Revise the data below by replacing every "Given" with "Instruction" and leaving everything else unchanged.
════════
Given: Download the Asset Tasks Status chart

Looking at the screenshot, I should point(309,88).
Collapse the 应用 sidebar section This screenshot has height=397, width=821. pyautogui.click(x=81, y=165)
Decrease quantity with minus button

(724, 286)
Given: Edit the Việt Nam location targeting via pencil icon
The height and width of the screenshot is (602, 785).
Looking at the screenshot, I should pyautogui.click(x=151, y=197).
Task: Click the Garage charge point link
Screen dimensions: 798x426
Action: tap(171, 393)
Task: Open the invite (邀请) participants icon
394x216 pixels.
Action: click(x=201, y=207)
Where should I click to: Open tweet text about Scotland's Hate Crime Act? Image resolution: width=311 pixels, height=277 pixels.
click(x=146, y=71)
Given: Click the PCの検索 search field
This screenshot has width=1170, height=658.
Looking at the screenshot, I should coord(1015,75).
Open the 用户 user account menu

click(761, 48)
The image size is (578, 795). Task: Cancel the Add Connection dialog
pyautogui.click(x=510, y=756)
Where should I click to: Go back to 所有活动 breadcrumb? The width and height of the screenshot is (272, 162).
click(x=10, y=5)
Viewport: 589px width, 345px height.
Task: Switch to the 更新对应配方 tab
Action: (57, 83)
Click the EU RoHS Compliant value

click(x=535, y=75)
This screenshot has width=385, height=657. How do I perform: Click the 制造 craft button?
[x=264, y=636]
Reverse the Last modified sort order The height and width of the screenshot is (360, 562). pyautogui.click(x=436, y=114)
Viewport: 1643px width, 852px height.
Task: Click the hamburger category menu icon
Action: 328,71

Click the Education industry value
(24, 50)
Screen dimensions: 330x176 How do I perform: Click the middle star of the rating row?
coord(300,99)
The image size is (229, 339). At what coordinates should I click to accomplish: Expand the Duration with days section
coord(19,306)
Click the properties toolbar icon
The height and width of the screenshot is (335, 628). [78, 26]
════════
:: Response to this exercise ::
Instruction: Download the Asset Tasks Status chart

Looking at the screenshot, I should point(309,88).
Collapse the 应用 sidebar section This screenshot has height=397, width=821. pyautogui.click(x=81, y=165)
Decrease quantity with minus button

(724, 286)
Instruction: Edit the Việt Nam location targeting via pencil icon
The height and width of the screenshot is (602, 785).
Looking at the screenshot, I should pyautogui.click(x=151, y=197).
Task: Click the Garage charge point link
Screen dimensions: 798x426
Action: tap(171, 393)
Task: Open the invite (邀请) participants icon
394x216 pixels.
Action: click(x=201, y=207)
Where should I click to: Open tweet text about Scotland's Hate Crime Act? Image resolution: width=311 pixels, height=277 pixels.
click(x=146, y=71)
Instruction: Click the PCの検索 search field
This screenshot has width=1170, height=658.
Looking at the screenshot, I should coord(1015,75).
Open the 用户 user account menu

click(761, 48)
The image size is (578, 795). Task: Cancel the Add Connection dialog
pyautogui.click(x=510, y=756)
Where should I click to: Go back to 所有活动 breadcrumb? The width and height of the screenshot is (272, 162).
click(x=10, y=5)
Viewport: 589px width, 345px height.
Task: Switch to the 更新对应配方 tab
Action: (57, 83)
Click the EU RoHS Compliant value

click(x=535, y=75)
This screenshot has width=385, height=657. How do I perform: Click the 制造 craft button?
[x=264, y=636]
Reverse the Last modified sort order The height and width of the screenshot is (360, 562). pyautogui.click(x=436, y=114)
Viewport: 1643px width, 852px height.
Task: Click the hamburger category menu icon
Action: 328,71

Click the Education industry value
(24, 50)
Screen dimensions: 330x176 How do I perform: Click the middle star of the rating row?
coord(300,99)
The image size is (229, 339). At what coordinates should I click to accomplish: Expand the Duration with days section
coord(19,306)
Click the properties toolbar icon
The height and width of the screenshot is (335, 628). [78, 26]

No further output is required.